## [Problem description]
Each line from the one that contains "Open the Lenovo bloatware link" to the end of the material must be set down exactly, and no line before it.

## [Provided material]
= = = =

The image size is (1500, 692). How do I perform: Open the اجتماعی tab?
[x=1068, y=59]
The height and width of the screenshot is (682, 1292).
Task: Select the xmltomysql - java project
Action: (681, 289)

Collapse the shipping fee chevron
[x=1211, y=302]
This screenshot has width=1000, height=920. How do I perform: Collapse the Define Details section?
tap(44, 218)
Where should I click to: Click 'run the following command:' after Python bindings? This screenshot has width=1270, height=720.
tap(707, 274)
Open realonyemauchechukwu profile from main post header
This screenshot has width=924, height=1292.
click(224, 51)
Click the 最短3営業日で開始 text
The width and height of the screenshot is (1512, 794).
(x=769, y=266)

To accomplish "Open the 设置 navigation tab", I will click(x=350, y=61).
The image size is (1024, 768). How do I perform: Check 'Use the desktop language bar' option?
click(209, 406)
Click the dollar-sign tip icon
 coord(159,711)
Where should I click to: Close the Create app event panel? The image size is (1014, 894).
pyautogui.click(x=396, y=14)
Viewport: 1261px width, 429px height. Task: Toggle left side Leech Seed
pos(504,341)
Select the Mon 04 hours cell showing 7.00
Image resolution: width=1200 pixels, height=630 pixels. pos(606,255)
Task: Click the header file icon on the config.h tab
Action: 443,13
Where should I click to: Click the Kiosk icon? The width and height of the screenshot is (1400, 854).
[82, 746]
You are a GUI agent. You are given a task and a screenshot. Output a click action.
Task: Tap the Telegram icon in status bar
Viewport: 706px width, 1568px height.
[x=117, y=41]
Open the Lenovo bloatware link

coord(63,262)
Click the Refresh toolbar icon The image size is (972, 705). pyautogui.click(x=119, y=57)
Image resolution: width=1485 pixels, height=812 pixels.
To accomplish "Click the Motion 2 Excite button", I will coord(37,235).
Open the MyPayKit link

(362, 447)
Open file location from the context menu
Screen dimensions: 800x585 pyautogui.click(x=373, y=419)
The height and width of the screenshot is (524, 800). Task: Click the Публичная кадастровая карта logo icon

= = = =

## [Answer]
Open the Lenovo bloatware link

coord(63,262)
Click the Refresh toolbar icon The image size is (972, 705). pyautogui.click(x=119, y=57)
Image resolution: width=1485 pixels, height=812 pixels.
To accomplish "Click the Motion 2 Excite button", I will coord(37,235).
Open the MyPayKit link

(362, 447)
Open file location from the context menu
Screen dimensions: 800x585 pyautogui.click(x=373, y=419)
The height and width of the screenshot is (524, 800). Task: Click the Публичная кадастровая карта logo icon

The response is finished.